Plant of the Month — February 2013
Poranthera moorokatta R.L.Barrett
Poranthera moorokatta is a new species recently discovered in Banksia woodland in Kings Park, in the heart of the Perth metropolitan area. The new species is morphologically allied to P. triandra, a woodland species distributed from Lake King in Western Australia to the Grampians in Victoria, and perhaps also to P. dissecta, a species from granite outcrops in south-east Western Australia. The discovery was made while photographing other annual herbs when attention was drawn to plants of a small Poranthera with red-green petioles and fruit, in contrast to the taller, green plants of P. microphylla, which were also present.

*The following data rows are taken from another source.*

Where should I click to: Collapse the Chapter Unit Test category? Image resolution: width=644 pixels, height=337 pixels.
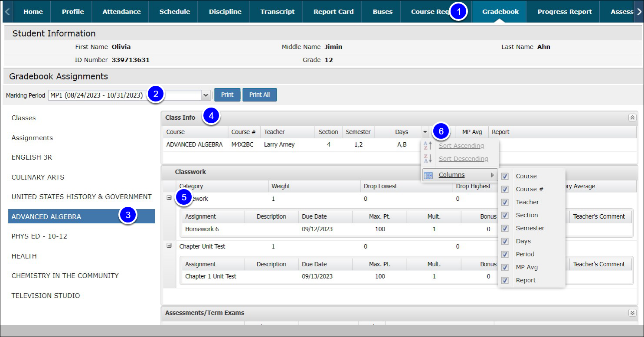169,245
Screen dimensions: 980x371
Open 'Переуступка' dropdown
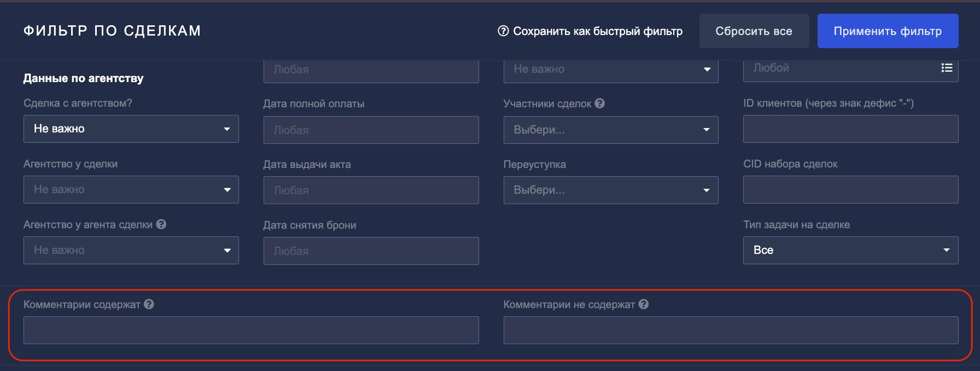pos(611,190)
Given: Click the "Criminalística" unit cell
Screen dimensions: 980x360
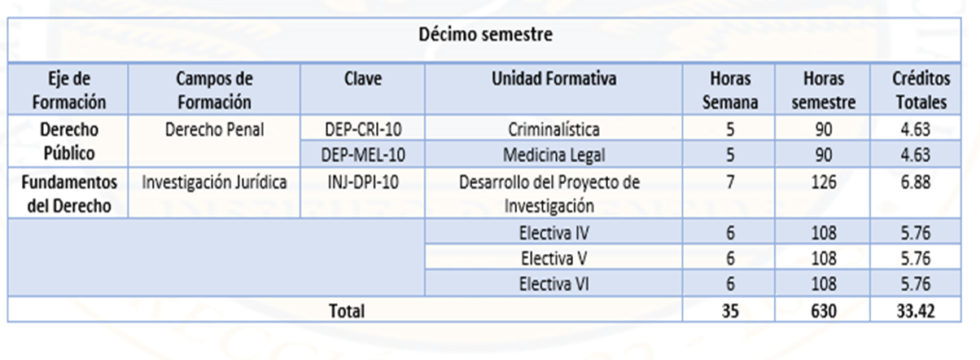Looking at the screenshot, I should pyautogui.click(x=553, y=129).
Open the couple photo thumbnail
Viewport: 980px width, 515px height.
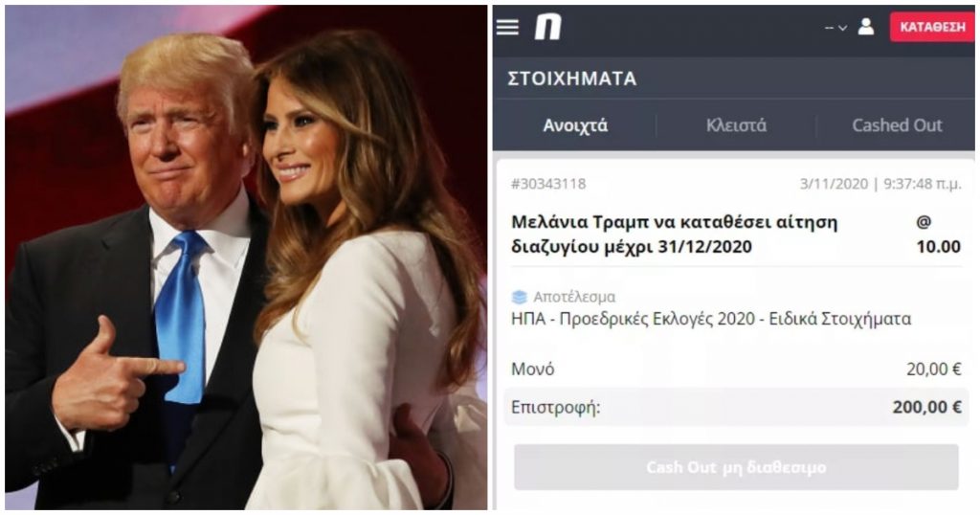click(x=246, y=258)
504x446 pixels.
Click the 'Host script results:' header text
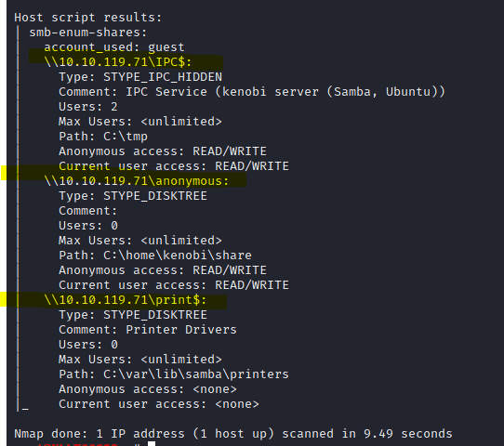(87, 18)
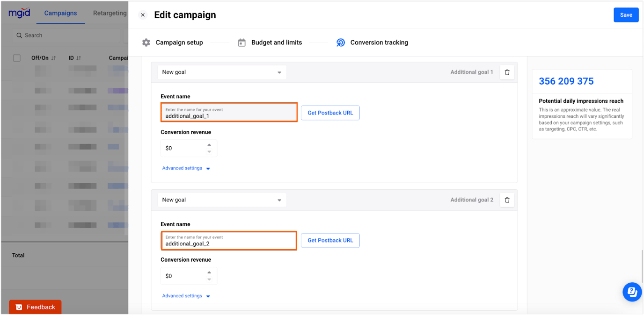Image resolution: width=644 pixels, height=315 pixels.
Task: Expand Advanced settings under goal 1
Action: point(182,168)
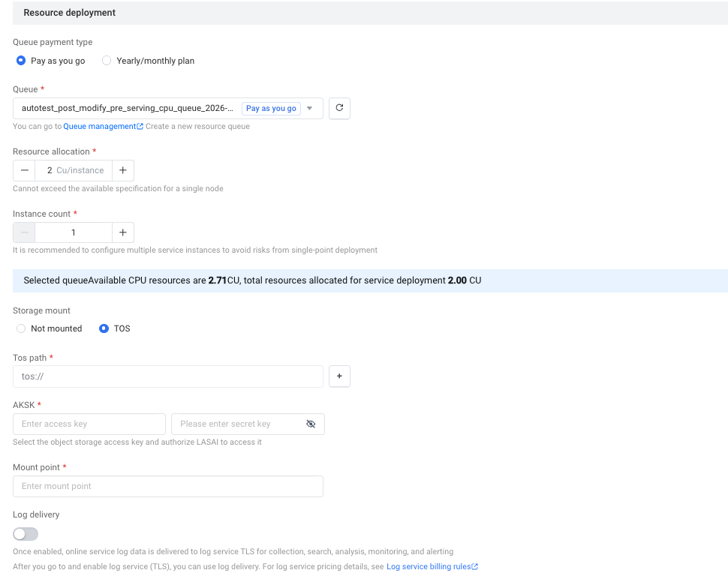This screenshot has height=585, width=728.
Task: Increase Resource allocation with plus button
Action: click(123, 170)
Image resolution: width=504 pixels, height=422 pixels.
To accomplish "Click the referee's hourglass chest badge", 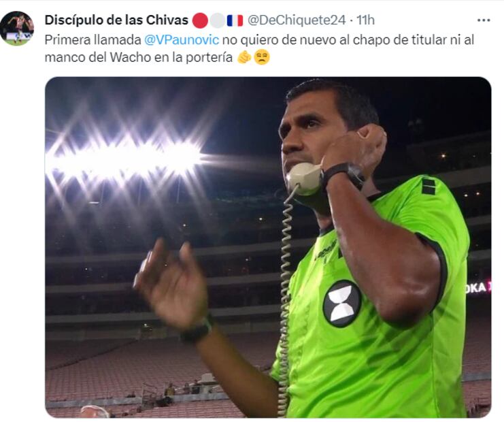I will coord(342,304).
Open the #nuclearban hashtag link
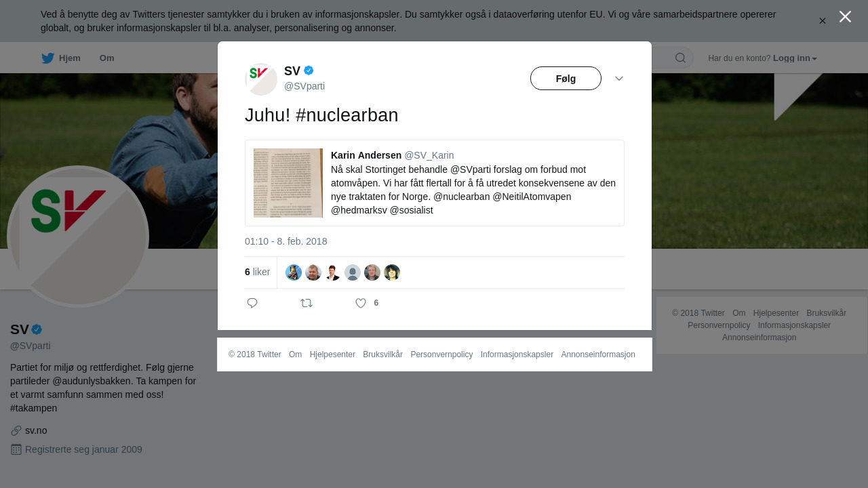Image resolution: width=868 pixels, height=488 pixels. [347, 115]
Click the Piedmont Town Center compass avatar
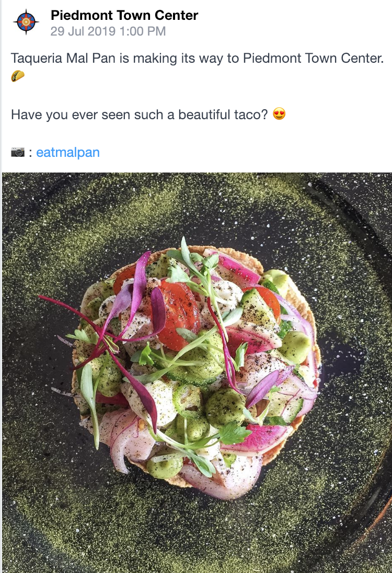The image size is (392, 573). [x=26, y=22]
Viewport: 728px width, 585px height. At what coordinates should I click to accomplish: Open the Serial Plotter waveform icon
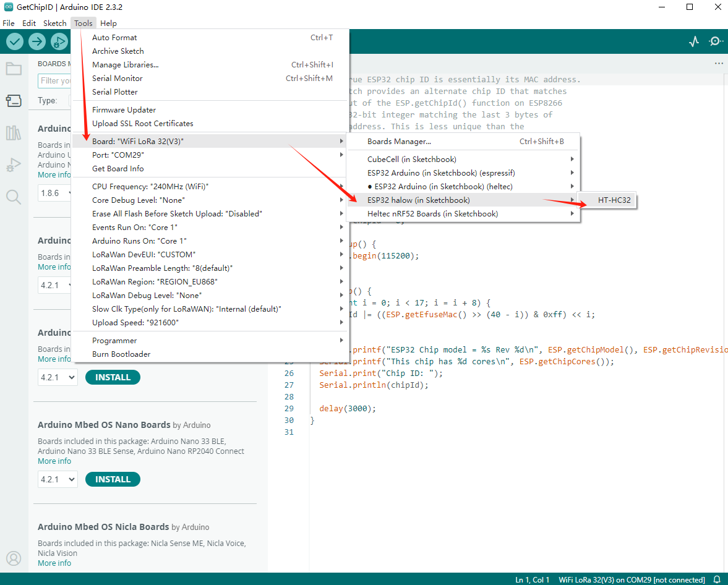[694, 41]
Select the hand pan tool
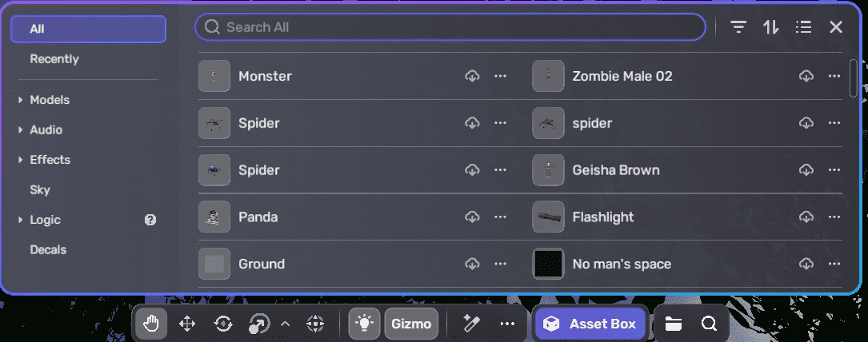 (x=150, y=324)
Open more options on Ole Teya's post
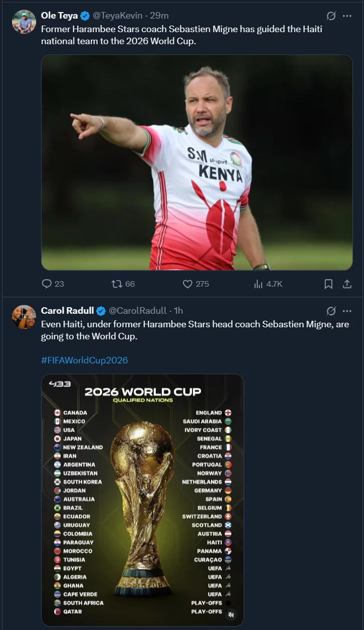 [347, 16]
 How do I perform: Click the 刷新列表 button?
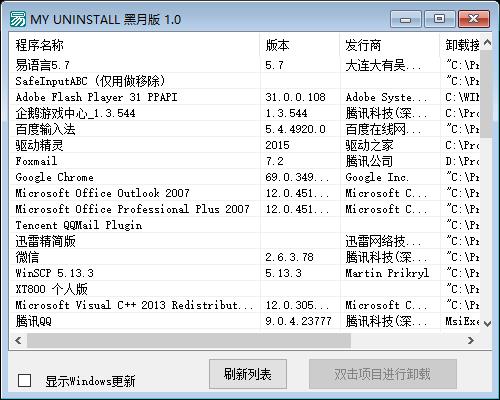point(248,374)
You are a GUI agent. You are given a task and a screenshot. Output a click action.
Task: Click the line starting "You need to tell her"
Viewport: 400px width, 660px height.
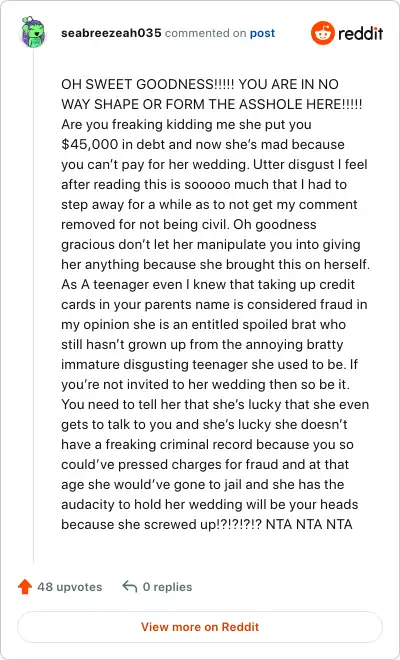pyautogui.click(x=215, y=405)
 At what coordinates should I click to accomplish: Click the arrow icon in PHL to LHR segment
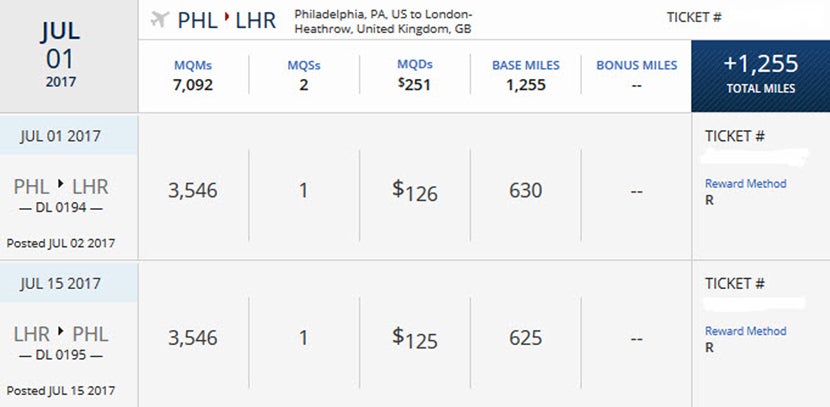(61, 183)
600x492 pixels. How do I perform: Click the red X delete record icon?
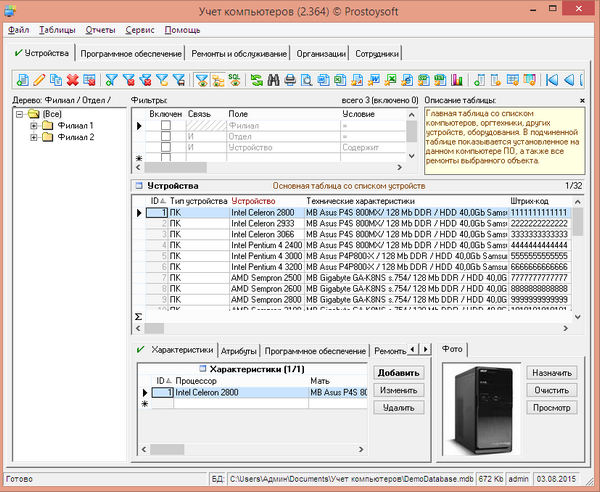pos(73,79)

Study of specimens at the Western Australian Herbarium showed that there was only one previous collection of this taxon, from Banksia woodland at Ellenbrook. Discovery of a new species in an area of well-documented urban bushland came as a significant surprise. Currently known from only these two locations, questions remain as to whether this species is more widespread and simply overlooked due to its small stature, or whether it is truly rare and locally restricted in distribution.
Flowers and fruit have been recorded for late September to early November. Listed currently as Priority Two under the DEC’s Conservation Codes for Western Australian Flora, as Poranthera sp. Kings Park (R.L.Barrett 2958), it is considered that the species requires urgent assessment to determine if its conservation status should be upgraded to Threatened.
The species epithet is from the local Noongar name for Mt Eliza, Kings Park — Mooro Katta meaning ‘home hill’. Poranthera moorokatta was recently described in our journal Nuytsia by Russell Barrett, from which much of this text is transcribed. The paper also includes a number of detailed colour plates, as well as a comparison of seed morphology in allied WA taxa.